Cristiano Vasques: De fato, o nível atual de juros nos trouxe a uma forte procura por novos produtos financeiros. Só em dezembro, foram lançados mais de R$ 7 bi em IPOs (Initial Public Offering) e novas captações (follow-on) de fundos imobiliários. Grande parte disso não foi captado, por diversas razões. Uma delas foi o excesso de lançamentos. Mesmo assim, é um volume expressivo. Não tenho certeza sobre a permanência desse cenário. Os juros de curto prazo estão baixos, mas a curva de longo prazo está alta e subindo. Além disso, temos o risco de uma bomba fiscal e do retorno da inflação. Isso torna as perspectivas de manutenção dos juros em níveis baixos muito incertas – e relativamente improváveis. Isso é o que realmente importa para investidores institucionais e profissionais. De qualquer forma, infelizmente, a hotelaria não é vista como prioritária entre as alternativas de FIIs (Fundos Imobiliários). A falta de tradição de fundos em hotelaria e a má performance do mercado com a pandemia jogam contra. Acredito que a chave para a mudança de comportamento dos investidores passa pela forma como o investidor é remunerado, provavelmente por meio de contratos de locação com mínimos garantidos, jogando mais risco para o operador e tirando um pouco o do investidor.

HN: Hoje, o investidor institucional olha de que forma a hotelaria?

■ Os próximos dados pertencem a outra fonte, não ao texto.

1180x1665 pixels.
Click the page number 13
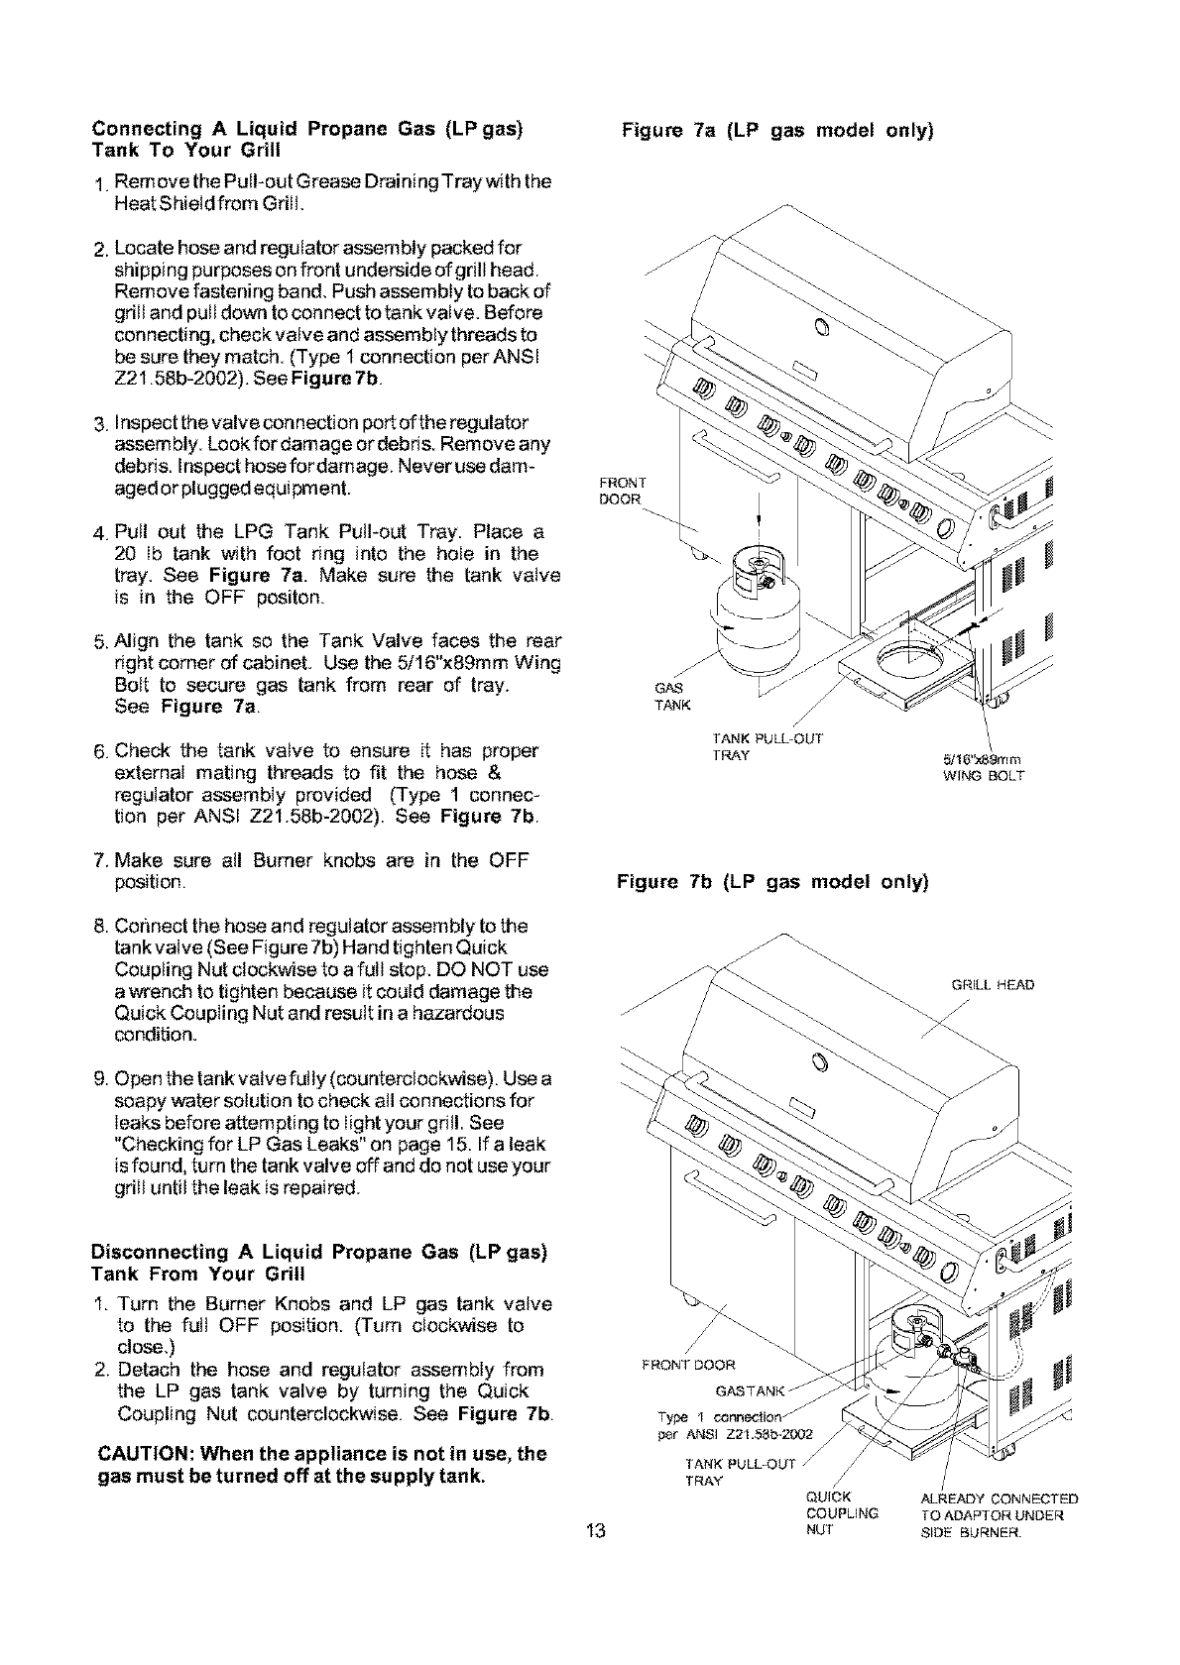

CV: A hotelaria, pela forma como proprietários são remunerados no mercado brasileiro, é vista como uma classe de ativo imobiliário de alto risco, baixa rentabilidade e, no momento atual, muita incerteza quanto ao momento e ao patamar da recuperação que está por vir. Isso tem muita relação com a oscilação recorrente da economia, da oferta e da demanda hoteleira. Ninguém consegue prever o futuro próximo na hotelaria brasileira e isso, aliado às modalidades de contratos que regem a relação entre operadores e investidores no Brasil, faz com que os riscos do negócio, que são muito maiores aqui que em outras economias desenvolvidas, fiquem exageradamente do lado do investidor. Na prática, como um banqueiro conhecido costuma me dizer, a hotelaria é o menos imobiliário dos ativos imobiliários. O que significa que, apesar do endereço e do imóvel serem importantes para a remuneração do ativo, a gestão do dia a dia e a economia de forma geral é que dão o tom do desempenho do hotel. Os investidores percebem que é muito risco e pouco prêmio. Pontualmente, também tenho percebido que muitos investidores questionam sobre os riscos de o pós-pandemia não gerar o mesmo volume de negócios em termos de viagens corporativas e realização de eventos. É uma dúvida pertinente, mas ainda me parece cedo para conseguir ter mais clareza sobre qual será a resposta para essa inquietação.

HN: Em um exercício de futurologia e vendo a recuperação que ganhava força em 2019, como veria sem pandemia?

CV: Essa pergunta dói responder. A razão é simples: estávamos em pleno processo de recuperação com excelentes perspectivas de crescimento de demanda, diárias e resultados. E isso parecia independer de a economia acelerar mais ou menos, era crescimento claro pela retomada dos negócios e pela falta de oferta nova em quase todos os mercados. Acredito que teríamos um ciclo de ao menos quatro anos de crescimento seguido. Ainda acho que esse ciclo vai acontecer. No entanto, esses quatro anos de crescimento viraram quatro anos de queda e retorno ao mesmo ponto. Explico: com a pandemia sendo controlada por meio da vacinação, que deve ganhar tração ao longo do ano, espero superarmos o patamar de 2019 somente em 2023.